Irving Kristol, Edmund Burke, and the Rabbis
The Neoconservative Persuasion: Selected Essays, 1942-2009
by Irving Kristol
Basic Books, 416 pp., $29.95
Renowned as a founder of neoconservativism, Irving Kristol was "neo" in other respects as well. "Is there such a thing as a ‘neo' gene?" he once asked, because, if there was, he certainly had it. By his own account, before he became a neoconservative, he was a neo-Marxist, a neo-Trotskyite, a neo-socialist, and a neoliberal. But "one ‘neo'," he acknowledged, "has been permanent throughout my life, and it is probably at the root of all the others. I have been ‘neo-Orthodox' in my religious views (though not in my religious observance)."
Kristol passed away in 2009 and this posthumous collection of essays, spanning his career, has been widely reviewed by political allies and foes seeking to assess his achievement. Like Neo-Conservatism: The Autobiography of an Idea, his influential collection of essays published in 1999, The Neoconservative Persuasion demonstrates Kristol's concern with a wide range of historical, cultural, sociological, and other matters. This new volume differs from its predecessor, however, in that it includes a significant representation of his writings on Jews and Judaism. Gertrude Himmelfarb, the editor of this collection and Kristol's wife, clearly wished to give adequate attention to the "abiding interest in and respect for religion" that led him to identify himself as a "neo-Orthodox Jew." Nonetheless, most reviewers have spent little time thinking through what this meant to Kristol.
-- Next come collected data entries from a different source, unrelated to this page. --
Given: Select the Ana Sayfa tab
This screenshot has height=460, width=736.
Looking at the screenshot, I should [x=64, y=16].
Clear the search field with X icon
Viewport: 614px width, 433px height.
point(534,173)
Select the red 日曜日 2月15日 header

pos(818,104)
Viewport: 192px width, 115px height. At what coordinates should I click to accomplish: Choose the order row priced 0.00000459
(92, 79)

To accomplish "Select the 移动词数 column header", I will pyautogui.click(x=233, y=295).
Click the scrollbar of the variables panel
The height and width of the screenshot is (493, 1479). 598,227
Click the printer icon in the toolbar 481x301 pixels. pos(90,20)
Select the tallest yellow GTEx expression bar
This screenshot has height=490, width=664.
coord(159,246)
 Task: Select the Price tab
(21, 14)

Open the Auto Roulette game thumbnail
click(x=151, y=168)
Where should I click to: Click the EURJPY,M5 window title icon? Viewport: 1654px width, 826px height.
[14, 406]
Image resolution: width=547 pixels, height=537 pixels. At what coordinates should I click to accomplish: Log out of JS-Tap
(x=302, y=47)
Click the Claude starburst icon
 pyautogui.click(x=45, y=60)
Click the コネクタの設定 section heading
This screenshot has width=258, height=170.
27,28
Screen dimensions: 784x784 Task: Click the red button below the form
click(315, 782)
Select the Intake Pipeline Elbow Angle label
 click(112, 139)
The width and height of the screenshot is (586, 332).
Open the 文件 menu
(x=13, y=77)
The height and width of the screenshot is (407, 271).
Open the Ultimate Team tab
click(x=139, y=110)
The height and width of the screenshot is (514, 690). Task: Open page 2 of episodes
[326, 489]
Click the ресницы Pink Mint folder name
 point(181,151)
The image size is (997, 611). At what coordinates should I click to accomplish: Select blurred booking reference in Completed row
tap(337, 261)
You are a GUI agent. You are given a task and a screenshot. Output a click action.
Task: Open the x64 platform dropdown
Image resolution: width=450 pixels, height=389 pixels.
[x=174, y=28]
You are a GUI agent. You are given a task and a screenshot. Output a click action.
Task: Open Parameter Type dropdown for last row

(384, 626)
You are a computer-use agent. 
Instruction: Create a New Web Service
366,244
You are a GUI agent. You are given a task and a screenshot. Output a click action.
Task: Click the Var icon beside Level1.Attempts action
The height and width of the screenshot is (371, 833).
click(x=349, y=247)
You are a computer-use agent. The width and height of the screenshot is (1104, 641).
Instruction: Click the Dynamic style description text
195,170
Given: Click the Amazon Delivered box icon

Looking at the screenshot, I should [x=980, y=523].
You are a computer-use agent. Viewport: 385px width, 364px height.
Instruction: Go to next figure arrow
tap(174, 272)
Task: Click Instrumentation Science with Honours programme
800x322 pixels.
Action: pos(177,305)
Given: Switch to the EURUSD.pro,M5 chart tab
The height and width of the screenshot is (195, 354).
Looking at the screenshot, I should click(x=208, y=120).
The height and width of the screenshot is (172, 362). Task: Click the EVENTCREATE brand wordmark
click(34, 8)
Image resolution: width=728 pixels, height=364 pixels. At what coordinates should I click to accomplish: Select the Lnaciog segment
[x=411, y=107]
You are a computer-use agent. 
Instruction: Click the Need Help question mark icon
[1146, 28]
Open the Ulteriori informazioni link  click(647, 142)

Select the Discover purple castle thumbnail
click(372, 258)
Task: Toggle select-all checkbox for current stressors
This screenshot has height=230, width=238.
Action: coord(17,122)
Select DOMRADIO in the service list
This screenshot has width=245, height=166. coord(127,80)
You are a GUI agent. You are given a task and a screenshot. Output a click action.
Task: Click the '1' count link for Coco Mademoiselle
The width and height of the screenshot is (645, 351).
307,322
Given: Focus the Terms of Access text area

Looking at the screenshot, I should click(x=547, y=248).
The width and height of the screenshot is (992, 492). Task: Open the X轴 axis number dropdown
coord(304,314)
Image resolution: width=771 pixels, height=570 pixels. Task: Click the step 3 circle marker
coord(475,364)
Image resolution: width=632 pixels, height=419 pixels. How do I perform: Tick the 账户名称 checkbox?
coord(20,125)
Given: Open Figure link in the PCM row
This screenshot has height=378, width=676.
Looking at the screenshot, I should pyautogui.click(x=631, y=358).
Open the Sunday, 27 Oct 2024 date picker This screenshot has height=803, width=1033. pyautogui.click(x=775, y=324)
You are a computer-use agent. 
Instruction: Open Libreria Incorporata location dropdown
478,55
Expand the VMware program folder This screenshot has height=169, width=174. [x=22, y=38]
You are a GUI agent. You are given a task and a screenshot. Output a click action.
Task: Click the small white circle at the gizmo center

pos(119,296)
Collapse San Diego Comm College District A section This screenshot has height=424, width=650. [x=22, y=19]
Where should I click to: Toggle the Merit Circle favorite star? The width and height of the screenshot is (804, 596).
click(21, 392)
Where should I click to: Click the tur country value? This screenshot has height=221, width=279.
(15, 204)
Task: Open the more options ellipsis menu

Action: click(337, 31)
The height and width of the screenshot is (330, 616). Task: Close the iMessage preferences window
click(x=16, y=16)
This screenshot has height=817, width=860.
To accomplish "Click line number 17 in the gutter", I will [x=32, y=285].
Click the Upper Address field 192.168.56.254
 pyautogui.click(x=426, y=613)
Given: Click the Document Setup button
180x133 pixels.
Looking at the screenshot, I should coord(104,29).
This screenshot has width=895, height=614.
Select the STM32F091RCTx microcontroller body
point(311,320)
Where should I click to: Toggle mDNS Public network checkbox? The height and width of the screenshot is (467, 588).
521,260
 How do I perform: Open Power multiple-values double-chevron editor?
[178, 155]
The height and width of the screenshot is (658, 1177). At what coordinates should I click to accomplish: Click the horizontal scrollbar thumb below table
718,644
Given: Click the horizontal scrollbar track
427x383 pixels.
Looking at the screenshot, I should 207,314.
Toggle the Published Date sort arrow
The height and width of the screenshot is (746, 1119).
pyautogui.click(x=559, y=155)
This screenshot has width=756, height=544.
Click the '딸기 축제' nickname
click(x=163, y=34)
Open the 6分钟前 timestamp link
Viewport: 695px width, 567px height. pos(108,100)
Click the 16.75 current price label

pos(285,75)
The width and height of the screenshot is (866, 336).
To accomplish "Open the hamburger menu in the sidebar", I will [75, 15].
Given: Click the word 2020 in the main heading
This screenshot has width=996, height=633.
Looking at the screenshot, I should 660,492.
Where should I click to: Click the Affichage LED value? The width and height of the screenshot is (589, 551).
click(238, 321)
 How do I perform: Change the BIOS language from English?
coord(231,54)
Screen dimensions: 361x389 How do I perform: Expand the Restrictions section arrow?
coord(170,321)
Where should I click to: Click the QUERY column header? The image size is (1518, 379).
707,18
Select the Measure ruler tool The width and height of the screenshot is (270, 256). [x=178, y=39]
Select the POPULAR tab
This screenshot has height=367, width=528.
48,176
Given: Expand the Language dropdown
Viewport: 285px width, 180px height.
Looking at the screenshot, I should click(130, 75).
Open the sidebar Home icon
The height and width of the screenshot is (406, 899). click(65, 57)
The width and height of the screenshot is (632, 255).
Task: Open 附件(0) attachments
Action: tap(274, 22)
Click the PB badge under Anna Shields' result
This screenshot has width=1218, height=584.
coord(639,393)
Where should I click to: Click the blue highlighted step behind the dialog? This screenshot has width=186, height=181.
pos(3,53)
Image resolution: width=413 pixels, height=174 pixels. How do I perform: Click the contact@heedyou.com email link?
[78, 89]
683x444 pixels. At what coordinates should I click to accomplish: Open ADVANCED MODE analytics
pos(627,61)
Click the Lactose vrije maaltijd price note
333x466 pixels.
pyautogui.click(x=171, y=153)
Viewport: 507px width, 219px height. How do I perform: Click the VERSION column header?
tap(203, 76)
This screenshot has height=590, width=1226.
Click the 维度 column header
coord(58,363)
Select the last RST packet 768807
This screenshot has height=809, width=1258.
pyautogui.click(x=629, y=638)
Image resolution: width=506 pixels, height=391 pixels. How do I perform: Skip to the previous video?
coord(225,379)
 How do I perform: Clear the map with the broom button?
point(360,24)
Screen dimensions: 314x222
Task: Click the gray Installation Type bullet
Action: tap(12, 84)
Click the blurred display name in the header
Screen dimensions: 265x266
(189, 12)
A good clue to the answer can be found in one of his later essays, "On the Political Stupidity of the Jews."Kristol there recounts an experience that his wife once had while teaching a graduate course on British political thought in which she had spent several sessions on the writings of Edmund Burke. At the end of one class, she was approached by a "quiet and industrious" young woman. "Now," this student said, "I know why I am Orthodox." Needless to say, this wasn't because Burke had supplied an incontrovertible proof that the Oral Torah had been revealed at Mt. Sinai. "What she meant was that she could now defend Orthodoxy in terms that made sense to the non-Orthodox, because she could now defend a strong deference to tradition, which is the keystone of any orthodoxy, in the language of rational secular discourse, which was the language in which Burke wrote."